16 juin 2016
Otterburn Park et McMasterville interdisent déjà les pitbulls
Par: L'Oeil Régional
La réglementation sur les pitbulls n'est pas uniforme d'une ville à l'autre de la région.

La réglementation sur les pitbulls n'est pas uniforme d'une ville à l'autre de la région.

Les pitbulls sont bannis depuis au moins une vingtaine d’années dans les municipalités d’Otterburn Park et de McMasterville alors que dans d’autres villes l’interdiction est inexistante comme à Mont-Saint-Hilaire.

Dans la foulée du débat sur les pitbulls qui fait actuellement rage au Québec, le maire de Mont-Saint-Hilaire, Yves Corriveau, affirme que le conseil municipal va se pencher sur la question.

«Je suis en faveur qu’on regarde la situation. Nous ignorons évidemment en ce moment ce que cela donnera. Nous allons analyser le règlement de Sainte-Julie (sur le port obligatoire du licou) et peut-être faire venir le règlement de Brossard. C’est toujours bon d’avoir plus d’un règlement à analyser», déclare le maire.

Depuis la mort d’une femme attaquée par un pitbull le 8 juin dernier à Pointe-aux-Trembles, M. Corriveau dit avoir reçu plusieurs courriels de citoyens inquiets.

À Beloeil, la réglementation ne fait aucune discrimination sur la race. Lorsqu’il y a des raisons de croire qu’un chien est agressif, parce qu’il mord ou tente de morde, la Ville peut le capturer et le diriger vers un vétérinaire.

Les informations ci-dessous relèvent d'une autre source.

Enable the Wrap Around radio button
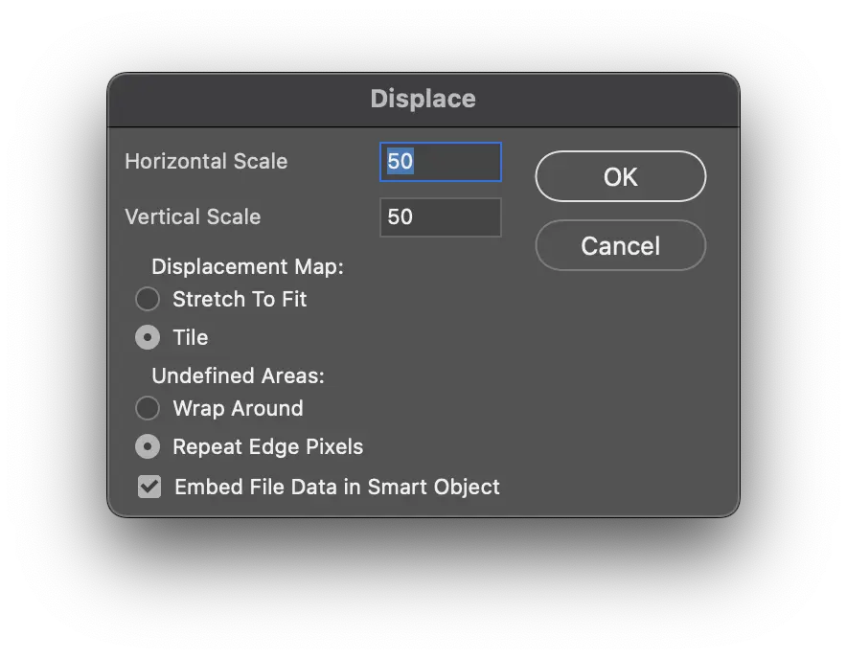The image size is (847, 659). coord(148,408)
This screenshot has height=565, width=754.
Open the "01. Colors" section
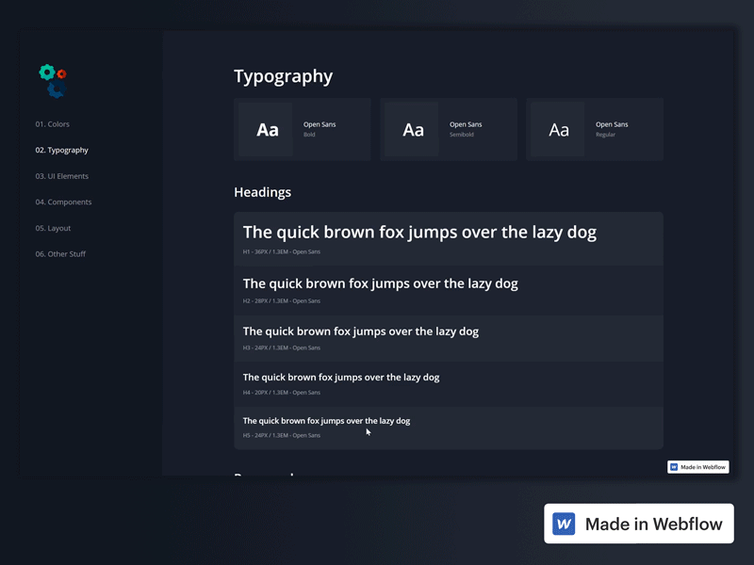click(52, 123)
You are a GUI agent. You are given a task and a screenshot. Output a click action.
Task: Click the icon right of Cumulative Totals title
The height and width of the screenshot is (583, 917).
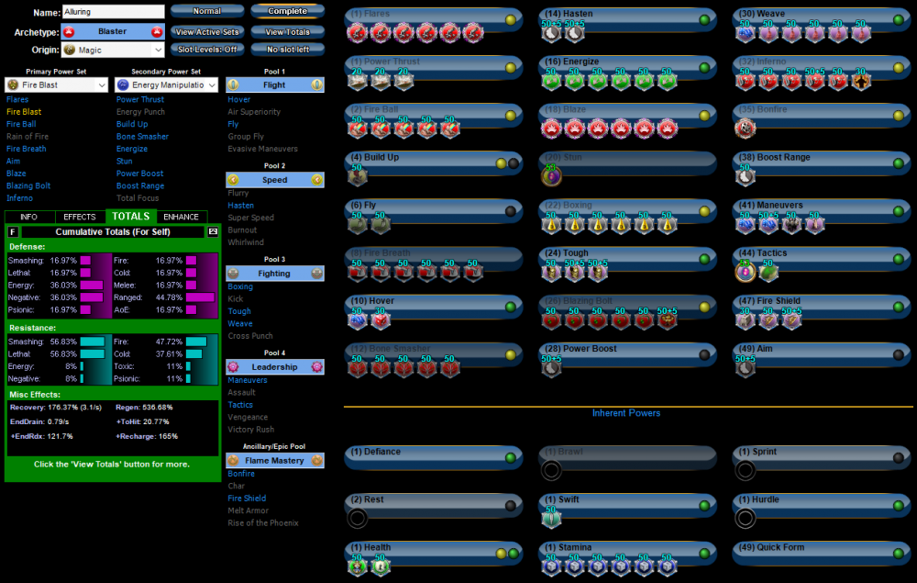213,232

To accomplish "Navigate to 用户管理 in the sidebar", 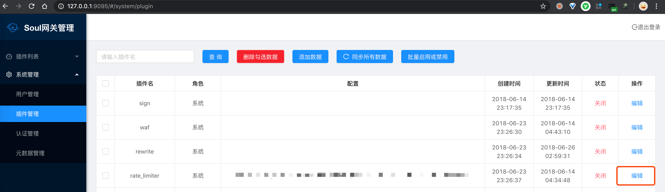I will (x=27, y=94).
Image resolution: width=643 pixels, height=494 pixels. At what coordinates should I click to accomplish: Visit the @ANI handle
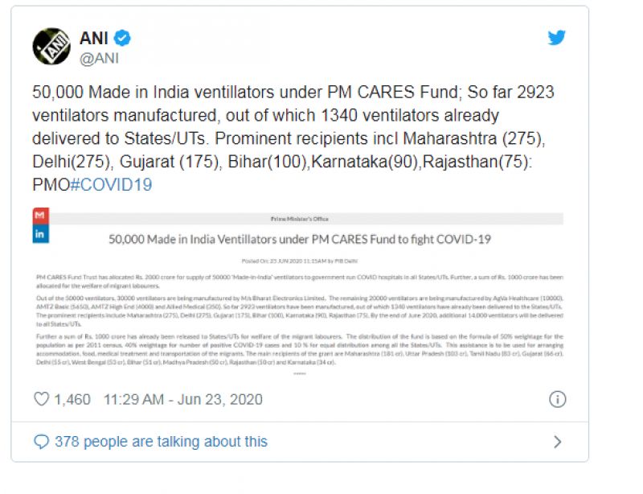[100, 57]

Le conseil municipal ne s’est pas encore penché sur la question des pitbulls, indique la porte-parole de la Ville, Caroline Nguyen Minh.

McMasterville et Otterburn Park interdisent pour leur part tout chien de race bull-terrier, stafforshire bull-terrier, american bull-terrier ou american stafforshire terrier.

Une harmonisation des règlements

La réglementation concernant les pitbulls sur le territoire des Services animaliers de la Vallée-du-Richelieu (SAVR), qui comprend 11 municipalités, est ainsi disparate.

Pour le maire de McMasterville et préfet de la MRC Vallée-du-Richelieu, Gilles Plante, il est temps que les villes des SAVR harmonisent leur réglementation. «Pour faciliter l’ouvrage aux patrouilleurs, à la police et aux Villes», plaide-t-il.

M. Plante souhaite aussi voir la position que prendra le gouvernement du Québec dans le dossier des pitbulls. Jeudi matin, le premier ministre Philippe Couillard a déclaré vouloir «probablement» interdire les pitbulls et alors suivre l’exemple de l’Ontario. Le gouvernement s’est engagé à agir dans les prochains mois.